# Task instructions:
In the listing below, locate the lines bearing the word "Expand". Copy every one of them.

# Data to examine:
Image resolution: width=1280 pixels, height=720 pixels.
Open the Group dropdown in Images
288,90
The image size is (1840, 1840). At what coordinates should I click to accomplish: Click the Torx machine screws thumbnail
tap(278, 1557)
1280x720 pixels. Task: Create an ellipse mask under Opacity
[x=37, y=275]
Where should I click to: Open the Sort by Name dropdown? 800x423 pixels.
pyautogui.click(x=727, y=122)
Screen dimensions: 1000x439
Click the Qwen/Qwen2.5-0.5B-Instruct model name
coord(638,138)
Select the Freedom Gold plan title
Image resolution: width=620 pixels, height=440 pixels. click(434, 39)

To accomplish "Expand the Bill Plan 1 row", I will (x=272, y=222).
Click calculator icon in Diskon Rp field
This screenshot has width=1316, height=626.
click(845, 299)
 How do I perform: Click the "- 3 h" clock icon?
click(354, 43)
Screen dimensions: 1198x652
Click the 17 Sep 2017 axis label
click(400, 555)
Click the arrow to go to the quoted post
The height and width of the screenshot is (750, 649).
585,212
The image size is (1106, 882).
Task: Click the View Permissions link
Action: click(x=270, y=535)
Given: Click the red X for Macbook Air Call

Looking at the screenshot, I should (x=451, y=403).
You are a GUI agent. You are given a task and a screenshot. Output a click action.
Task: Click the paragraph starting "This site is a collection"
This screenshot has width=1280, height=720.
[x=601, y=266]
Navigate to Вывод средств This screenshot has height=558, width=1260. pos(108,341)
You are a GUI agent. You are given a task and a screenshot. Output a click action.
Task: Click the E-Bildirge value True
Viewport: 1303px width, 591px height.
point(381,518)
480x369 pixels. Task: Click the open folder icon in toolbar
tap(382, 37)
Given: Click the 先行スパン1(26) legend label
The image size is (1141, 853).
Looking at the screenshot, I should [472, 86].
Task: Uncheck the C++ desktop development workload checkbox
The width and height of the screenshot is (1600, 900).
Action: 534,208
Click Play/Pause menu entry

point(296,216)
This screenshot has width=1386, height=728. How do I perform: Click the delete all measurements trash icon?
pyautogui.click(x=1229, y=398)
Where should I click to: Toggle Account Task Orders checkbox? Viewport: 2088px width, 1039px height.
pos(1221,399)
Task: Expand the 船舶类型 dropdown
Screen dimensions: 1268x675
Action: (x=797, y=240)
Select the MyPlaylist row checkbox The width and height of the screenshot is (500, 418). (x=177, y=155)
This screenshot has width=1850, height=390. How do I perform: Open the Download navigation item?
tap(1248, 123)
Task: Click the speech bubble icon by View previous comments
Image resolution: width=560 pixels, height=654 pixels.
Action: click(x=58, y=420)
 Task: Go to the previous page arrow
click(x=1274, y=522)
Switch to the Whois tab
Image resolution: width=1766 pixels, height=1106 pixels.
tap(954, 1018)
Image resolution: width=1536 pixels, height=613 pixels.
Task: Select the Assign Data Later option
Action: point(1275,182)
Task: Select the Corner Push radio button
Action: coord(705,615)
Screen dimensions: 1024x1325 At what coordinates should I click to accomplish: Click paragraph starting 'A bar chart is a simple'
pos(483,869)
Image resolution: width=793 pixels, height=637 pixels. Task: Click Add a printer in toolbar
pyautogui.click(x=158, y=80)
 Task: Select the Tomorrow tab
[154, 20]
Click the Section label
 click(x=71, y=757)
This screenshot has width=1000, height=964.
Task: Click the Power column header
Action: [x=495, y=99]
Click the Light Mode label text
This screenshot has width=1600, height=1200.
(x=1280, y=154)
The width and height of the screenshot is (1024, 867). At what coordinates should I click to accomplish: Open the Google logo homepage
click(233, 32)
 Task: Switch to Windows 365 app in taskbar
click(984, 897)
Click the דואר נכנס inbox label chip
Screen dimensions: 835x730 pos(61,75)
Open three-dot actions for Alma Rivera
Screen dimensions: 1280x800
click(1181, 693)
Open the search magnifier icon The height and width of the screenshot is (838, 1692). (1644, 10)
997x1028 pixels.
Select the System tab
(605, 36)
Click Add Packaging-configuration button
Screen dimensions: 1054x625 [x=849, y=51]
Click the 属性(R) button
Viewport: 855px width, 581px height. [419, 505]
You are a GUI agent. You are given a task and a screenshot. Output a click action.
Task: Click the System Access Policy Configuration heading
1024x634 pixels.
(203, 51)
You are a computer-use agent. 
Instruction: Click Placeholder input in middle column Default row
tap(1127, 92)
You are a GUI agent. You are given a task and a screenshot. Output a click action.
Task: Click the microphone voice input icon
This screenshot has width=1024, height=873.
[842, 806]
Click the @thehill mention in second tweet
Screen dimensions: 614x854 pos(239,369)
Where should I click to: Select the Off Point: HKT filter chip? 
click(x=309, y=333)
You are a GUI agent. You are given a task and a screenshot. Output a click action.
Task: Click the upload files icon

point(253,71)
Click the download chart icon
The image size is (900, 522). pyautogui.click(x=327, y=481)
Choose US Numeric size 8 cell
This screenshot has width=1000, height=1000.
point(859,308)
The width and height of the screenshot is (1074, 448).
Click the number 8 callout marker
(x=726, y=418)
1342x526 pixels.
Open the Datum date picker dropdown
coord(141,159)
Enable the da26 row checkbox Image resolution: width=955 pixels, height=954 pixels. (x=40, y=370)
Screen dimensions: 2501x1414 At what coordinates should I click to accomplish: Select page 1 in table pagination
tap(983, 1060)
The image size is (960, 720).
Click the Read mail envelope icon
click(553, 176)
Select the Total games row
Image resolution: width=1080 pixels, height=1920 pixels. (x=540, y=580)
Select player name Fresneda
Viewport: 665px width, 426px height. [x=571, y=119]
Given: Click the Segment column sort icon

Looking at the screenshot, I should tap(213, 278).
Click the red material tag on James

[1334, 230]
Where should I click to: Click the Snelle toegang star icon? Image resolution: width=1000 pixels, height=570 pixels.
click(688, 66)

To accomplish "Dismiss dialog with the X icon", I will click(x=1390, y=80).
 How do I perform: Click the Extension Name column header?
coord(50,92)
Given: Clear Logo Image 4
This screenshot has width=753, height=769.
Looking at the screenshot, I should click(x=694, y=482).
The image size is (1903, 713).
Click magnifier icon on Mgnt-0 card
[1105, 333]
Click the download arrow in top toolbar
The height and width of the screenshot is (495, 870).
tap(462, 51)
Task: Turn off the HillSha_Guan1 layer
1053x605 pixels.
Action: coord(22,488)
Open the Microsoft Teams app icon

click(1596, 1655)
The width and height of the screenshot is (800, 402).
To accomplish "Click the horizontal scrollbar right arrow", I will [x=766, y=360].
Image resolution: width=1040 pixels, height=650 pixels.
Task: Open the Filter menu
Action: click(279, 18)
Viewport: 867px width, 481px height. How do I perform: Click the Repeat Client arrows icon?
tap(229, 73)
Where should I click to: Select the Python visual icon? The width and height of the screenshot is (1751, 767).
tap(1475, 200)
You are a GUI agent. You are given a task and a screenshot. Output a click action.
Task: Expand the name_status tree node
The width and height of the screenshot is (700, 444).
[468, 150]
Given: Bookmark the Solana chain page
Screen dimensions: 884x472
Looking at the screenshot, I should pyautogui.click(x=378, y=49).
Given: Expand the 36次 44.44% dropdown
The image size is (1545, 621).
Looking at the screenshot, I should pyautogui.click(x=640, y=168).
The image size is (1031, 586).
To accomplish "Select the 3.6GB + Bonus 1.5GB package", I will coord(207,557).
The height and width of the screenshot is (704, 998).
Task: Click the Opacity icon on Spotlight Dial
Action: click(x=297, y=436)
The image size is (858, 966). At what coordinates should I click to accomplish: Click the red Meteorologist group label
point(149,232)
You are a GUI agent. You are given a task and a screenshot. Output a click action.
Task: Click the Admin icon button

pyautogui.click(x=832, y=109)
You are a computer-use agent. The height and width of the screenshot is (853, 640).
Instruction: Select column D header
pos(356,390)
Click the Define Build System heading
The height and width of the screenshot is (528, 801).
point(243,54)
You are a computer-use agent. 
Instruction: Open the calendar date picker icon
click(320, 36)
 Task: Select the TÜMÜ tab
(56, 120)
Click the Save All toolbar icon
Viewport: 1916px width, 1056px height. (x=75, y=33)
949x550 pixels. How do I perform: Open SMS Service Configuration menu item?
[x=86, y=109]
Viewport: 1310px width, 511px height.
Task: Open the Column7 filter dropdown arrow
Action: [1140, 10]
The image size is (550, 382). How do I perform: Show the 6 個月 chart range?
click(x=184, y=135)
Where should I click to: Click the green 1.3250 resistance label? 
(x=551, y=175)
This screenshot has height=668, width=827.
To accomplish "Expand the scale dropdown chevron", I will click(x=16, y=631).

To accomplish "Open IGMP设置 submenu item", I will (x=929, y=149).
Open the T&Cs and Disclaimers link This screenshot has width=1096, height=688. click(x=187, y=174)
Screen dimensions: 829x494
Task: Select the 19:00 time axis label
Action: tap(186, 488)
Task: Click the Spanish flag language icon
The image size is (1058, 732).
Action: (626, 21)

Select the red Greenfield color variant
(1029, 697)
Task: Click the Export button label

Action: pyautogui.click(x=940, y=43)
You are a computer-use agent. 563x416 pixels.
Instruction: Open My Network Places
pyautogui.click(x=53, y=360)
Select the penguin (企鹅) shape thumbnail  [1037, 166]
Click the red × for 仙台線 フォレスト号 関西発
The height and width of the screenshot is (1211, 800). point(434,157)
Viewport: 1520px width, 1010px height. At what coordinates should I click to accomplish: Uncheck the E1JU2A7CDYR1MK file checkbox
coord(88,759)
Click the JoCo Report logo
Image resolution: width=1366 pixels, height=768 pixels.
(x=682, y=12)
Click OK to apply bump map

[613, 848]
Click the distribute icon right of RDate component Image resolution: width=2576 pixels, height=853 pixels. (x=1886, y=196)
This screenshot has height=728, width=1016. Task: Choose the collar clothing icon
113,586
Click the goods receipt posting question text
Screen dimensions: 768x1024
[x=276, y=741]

# Answer to this task:
To accomplish "Expand the Bill Plan 1 row", I will (x=272, y=222).
Task: Expand the 船舶类型 dropdown
Task: Expand the name_status tree node
Given: Expand the 36次 44.44% dropdown
To accomplish "Expand the scale dropdown chevron", I will click(x=16, y=631).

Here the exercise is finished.